Nanny State of Play? Another Tag Ban

"The value of children organizing their own play is incredible," she said. "Nobody ever watched me play tag. Kids got hurt and sometimes kids got their feelings hurt. Kids have to learn to tolerate frustration."

Is Risk a Bad Thing?

There have been several high-profile examples of similar tag policies in the past few years, including at schools in Massachusetts, Oregon, California and Washington state.

David Harsanyi, author of the book "Nanny State," has taken on the topic of tag bans in the past, among other critiques of what he considers overarching policymaking.

"There's this hyper-risk aversion, this idea that kids should never fall down, never get hurt," he said, adding that the possibility of a lawsuit by the parent of an injured student can also drive principals to tighten playground rules.

But to Harsanyi, decisions like Hooker's strip adolescents not only of fun but of the realities of life.

"Tag is a spontaneous kind of event," he said. "When you make it into the Department of Running Around, you're extracting any kind of enjoyment."

When Fun Morphs Into Danger

The National Association for Sport and Physical Education officially opposes dodgeball at school, specifically because the "students who are eliminated first in dodgeball are typically the ones who most need to be active," according to the organization's position paper.

Fran Cleland, NASPE president and a professor of kinesiology at West Chester University in Pennsylvania, said she could identify with Hooker's decision to temporarily halt tag.

"What is happening is these kids are taking an activity out of the context of what the game traditionally is," Cleland told ABC News.

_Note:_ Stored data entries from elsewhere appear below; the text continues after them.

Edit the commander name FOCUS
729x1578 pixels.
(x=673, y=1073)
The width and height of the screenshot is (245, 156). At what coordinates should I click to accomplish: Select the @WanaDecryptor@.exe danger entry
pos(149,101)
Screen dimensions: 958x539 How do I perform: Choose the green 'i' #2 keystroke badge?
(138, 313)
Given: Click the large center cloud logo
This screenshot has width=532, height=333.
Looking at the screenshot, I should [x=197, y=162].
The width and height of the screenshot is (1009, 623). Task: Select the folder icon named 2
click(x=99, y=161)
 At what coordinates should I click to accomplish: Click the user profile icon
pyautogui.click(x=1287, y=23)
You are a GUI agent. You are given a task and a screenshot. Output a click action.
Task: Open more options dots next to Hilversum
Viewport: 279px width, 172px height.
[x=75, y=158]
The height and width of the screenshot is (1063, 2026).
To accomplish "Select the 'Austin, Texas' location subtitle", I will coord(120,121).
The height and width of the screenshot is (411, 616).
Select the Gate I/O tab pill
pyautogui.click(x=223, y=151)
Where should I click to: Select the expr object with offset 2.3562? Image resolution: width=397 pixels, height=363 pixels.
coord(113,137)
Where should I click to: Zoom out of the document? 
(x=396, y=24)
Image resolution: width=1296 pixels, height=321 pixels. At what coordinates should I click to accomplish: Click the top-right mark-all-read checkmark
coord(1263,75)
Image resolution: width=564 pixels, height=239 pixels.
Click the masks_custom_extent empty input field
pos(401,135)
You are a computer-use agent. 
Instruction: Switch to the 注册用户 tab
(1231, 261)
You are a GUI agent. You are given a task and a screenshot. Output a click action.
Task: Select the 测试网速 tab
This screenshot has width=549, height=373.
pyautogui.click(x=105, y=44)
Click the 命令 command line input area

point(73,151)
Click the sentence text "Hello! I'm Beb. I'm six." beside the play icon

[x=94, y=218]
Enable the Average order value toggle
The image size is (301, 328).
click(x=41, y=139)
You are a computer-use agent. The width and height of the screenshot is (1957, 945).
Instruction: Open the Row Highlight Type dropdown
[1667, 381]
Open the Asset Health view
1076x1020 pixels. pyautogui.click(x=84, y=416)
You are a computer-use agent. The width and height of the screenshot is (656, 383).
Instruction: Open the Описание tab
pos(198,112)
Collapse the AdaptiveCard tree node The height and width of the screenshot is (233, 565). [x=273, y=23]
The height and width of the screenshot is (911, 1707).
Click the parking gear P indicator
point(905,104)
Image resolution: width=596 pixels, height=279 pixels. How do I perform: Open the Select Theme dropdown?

While acknowledging that the goal is not to have everything structured by teachers, Cleland said students need guidance on the appropriate boundaries in a game of tag.

"These kids have taken it to another level," she said. "If they want to play it in a safe way, OK, but they're playing it in some sort of NFL-type of way."

Donna Thompson, the president of the National Program for Playground Safety, agreed with Cleland that kids need to be taught how to appropriately touch one another and that behavior should be supervised, but stopped short of endorsing a blanket ban of the game.

"It makes no sense for me to say 'kids can't play,'" Thompson said. "They need some time to get out and practice what they've learned in physical education."

Thompson suggests asking the teachers in charge of recess to give up their free periods, placing the blame on the educators who oversee recess rather than the children at play.

"They don't teach how to play; they go talk to each other about who got kicked off of 'Dancing with the Stars,'" Thompson said.

"So we're not going to have tag," she said. "Pretty soon we're not going to have play."